Le 6 avril 1994, à 20h30, l’avion Falcon ramenant à Kigali les présidents rwandais et burundais était abattu par un missile, à l’approche de la capitale rwandaise. La lumière n’est toujours pas faite sur cet attentat qui fut pourtant le détonateur du génocide. De plus en plus d’éléments tendent néanmoins à accréditer la thèse d’une implication française. Quel que soit le niveau de ses responsabilités dans l’attentat, la France ne peut pas « ne pas savoir ». Elle fait pourtant silence.
– Mi-juin 1994, Colette Braeckman, journaliste au quotidien belge Le Soir, reçoit par porteur une lettre datée du 29 mai et signée d’un « chef de milice à Kigali ». Il écrit :
« L’avion du président Habyarimana a été abattu par deux militaires français du DAMI (Détachement d’assistance militaire à l’instruction) au service de la CDR [l’extrême droite rwandaise - NDLR] dans le but de déclencher le carnage [...].

Documents fournis:
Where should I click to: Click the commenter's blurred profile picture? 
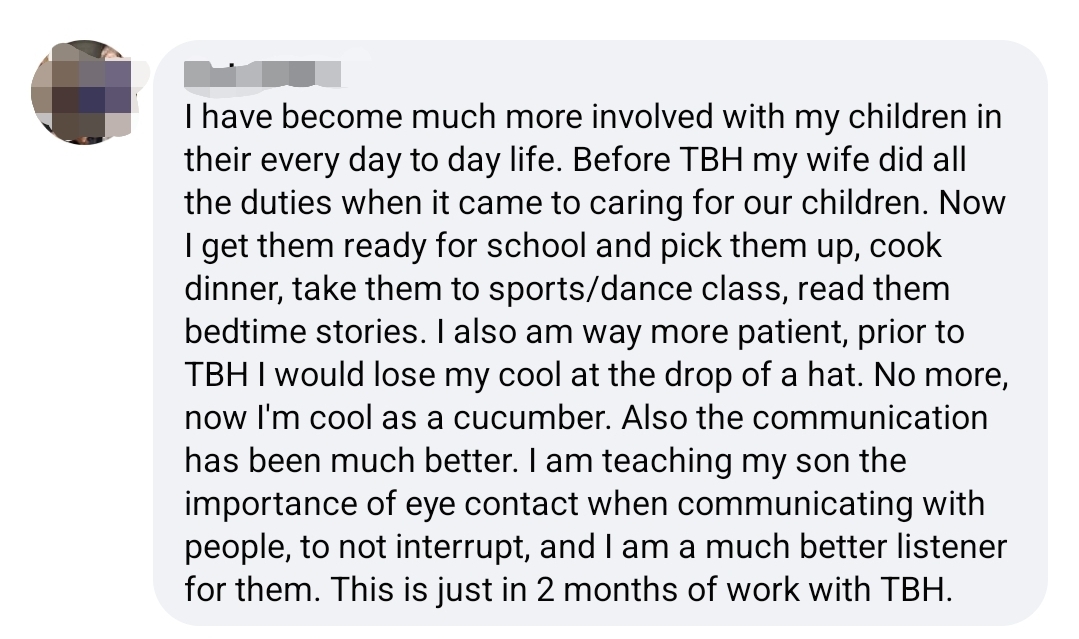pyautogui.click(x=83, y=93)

* * *

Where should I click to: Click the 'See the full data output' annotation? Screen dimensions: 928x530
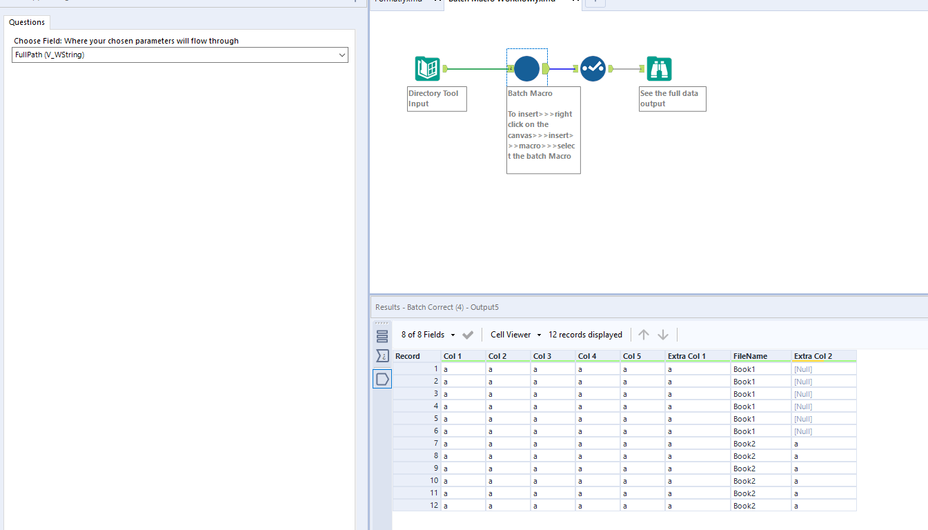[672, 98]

Défis:
**a)** Expliquez en une à trois phrases, d'après la lettre citée dans le texte source, dans quel but l'avion du président Habyarimana aurait été abattu.
**b)** Recopiez le passage du texte source qui va de « Le 6 avril 1994, à » jusqu'à « fait pourtant silence. » inclus.

Résultats:
**a)** Selon la lettre signée d'un « chef de milice à Kigali », l'avion a été abattu par deux militaires français du DAMI au service de la CDR. Ils auraient agi dans le but de déclencher le carnage.

**b)**
Le 6 avril 1994, à 20h30, l’avion Falcon ramenant à Kigali les présidents rwandais et burundais était abattu par un missile, à l’approche de la capitale rwandaise. La lumière n’est toujours pas faite sur cet attentat qui fut pourtant le détonateur du génocide. De plus en plus d’éléments tendent néanmoins à accréditer la thèse d’une implication française. Quel que soit le niveau de ses responsabilités dans l’attentat, la France ne peut pas « ne pas savoir ». Elle fait pourtant silence.